There is a great variety of possible methods for staff line removal and
not all are appropriate for all circumstances. Not all images are as
perfect as the example above and staff line removal can also be applied
to something different than common music notation (eg. lute tablature or
text documents with underlined sections).
What is this toolkit?
This toolkit is a python library for experimenting with different
methods for staff removal from digital images of sheet music. It is based
on and requires the
Gamera document
image analysis framework.
It provides
- methods for removing staff lines and querying their position afterwards
- a plugin mechanism for adding own staff line removal algorithm
Documentation
You can browse the docs here online.
Moreover html documentation is
included in the doc/html subdirectory of the MusicStaves toolkit
source distribution.
For experimental results and a qualitative comparison of the different
algorithms, see the experimental results and test images
below.
Authors
Software
The source code of our software is available under the terms of the GNU
General Public License. File releases of stable versions are available below.

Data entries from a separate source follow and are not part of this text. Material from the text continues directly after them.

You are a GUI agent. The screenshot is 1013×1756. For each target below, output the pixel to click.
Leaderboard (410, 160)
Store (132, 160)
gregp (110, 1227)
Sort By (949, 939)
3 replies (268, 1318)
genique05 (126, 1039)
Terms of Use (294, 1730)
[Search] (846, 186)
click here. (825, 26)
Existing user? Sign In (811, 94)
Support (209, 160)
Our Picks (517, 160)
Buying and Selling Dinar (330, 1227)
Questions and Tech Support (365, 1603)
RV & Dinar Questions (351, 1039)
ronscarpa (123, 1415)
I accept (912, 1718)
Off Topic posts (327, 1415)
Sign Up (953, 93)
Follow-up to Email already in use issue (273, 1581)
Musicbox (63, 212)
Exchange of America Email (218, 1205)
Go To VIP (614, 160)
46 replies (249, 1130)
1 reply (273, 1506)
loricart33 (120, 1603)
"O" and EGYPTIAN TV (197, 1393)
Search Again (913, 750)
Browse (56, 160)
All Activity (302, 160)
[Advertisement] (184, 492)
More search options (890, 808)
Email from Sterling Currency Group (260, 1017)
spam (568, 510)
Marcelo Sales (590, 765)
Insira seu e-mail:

Moreover you can get a development snapshot via CVS access from the
MusicStaves SourceForge site.
In short, you obtain the source code with the following two commands:
cvs -d:pserver:anonymous@music-staves.cvs.sourceforge.net:/cvsroot/music-staves login
cvs -z3 -d:pserver:anonymous@music-staves.cvs.sourceforge.net:/cvsroot/music-staves co -P music-staves
When asked for a password by the first command (login), just press
ENTER. Note that the login command does not perform a login and
start a session. It will instead store login information somewhere in your
home directory and return immediately. Future checkouts will then no longer
require the login command.
Note that all releases are source code releases and require a working
installation of a sufficiently recent Gamera CVS version. See the
documentation how to build and install from the sources.
Prerequisites
The recognition system requires a working installation of the Gamera framework
for document analysis and recognition. See the
Gamera homepage
for information how to obtain and install Gamera. The GUI part of the toolkit
requires wxPython 2.5 or later (preferably 2.6 or 2.8).
Downloads
On MacOS X and Linux, download the source code package and install it with
python setup.py build && sudo python setup.py install. See the
documentation for more information on building
and installing this toolkit from the sources. On Windows, you can either
use the source package or the binary installer.
Source code:
- MusicStaves-1.3.4.tar.gz
(Apr 17 2009)
Binary installer for Windows:
- musicstaves-1.3.4.win32-py2.5.exe
for Python 2.5 (Apr 17 2009)
The documentation is included in the source package, but not in the binary
installer. If you use the binary installer, you can
download it as a .tar.gz archive.
Experimental results and test images
We have written this toolkit within a research project for the quantitative
performance evaluation of different staff removal algorithms. The results
of this project are summarised in the paper
- C. Dalitz, M. Droettboom, B. Pranzas, I. Fujinaga:
A Comparative
Study of Staff Removal Algorithms. IEEE Transactions on Pattern
Analysis and Machine Intelligence, vol. 30, no. 5, pp. 753-766, May 2008.
The above link requires subscription; there is also a
selfarchived version
of this paper available.
Here are the test images used in this paper:
- testset.tar.gz
All images have been either created by ourselves or have been taken from
sources which explicitly allow their use under a sufficiently free license
(like Mutopia).
See the files Readme and License for details.